● **What the exercise asks**
When you reach the line containing "Click the line" in the entries below, begin reproducing lines exactly, and stop once the line containing "800x600 pixels." is done.
++++
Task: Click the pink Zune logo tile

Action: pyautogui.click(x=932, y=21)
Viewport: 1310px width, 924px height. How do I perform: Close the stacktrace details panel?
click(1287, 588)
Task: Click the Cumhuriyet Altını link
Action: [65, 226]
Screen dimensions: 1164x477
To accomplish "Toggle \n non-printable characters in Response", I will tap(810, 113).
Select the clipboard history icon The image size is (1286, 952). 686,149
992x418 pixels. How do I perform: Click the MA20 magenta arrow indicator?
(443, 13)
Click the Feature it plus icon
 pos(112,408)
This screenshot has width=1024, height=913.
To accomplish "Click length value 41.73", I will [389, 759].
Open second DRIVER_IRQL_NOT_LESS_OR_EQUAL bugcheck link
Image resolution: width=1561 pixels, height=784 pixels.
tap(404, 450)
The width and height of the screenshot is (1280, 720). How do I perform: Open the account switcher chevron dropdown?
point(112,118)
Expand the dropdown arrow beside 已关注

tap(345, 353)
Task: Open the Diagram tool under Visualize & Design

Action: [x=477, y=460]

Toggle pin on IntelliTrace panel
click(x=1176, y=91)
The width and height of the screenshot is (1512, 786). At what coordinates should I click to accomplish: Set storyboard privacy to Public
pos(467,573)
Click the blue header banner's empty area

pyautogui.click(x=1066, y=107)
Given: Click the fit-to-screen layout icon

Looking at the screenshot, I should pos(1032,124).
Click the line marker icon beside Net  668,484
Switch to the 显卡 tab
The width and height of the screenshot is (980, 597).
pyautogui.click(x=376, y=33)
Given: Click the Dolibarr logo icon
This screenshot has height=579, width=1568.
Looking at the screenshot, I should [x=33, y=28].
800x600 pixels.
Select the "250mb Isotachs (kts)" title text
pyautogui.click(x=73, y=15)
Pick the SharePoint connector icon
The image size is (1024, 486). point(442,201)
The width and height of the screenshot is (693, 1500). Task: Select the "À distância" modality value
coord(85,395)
++++
● **Exercise result**
Click the line marker icon beside Net  668,484
Switch to the 显卡 tab
The width and height of the screenshot is (980, 597).
pyautogui.click(x=376, y=33)
Given: Click the Dolibarr logo icon
This screenshot has height=579, width=1568.
Looking at the screenshot, I should [x=33, y=28].
800x600 pixels.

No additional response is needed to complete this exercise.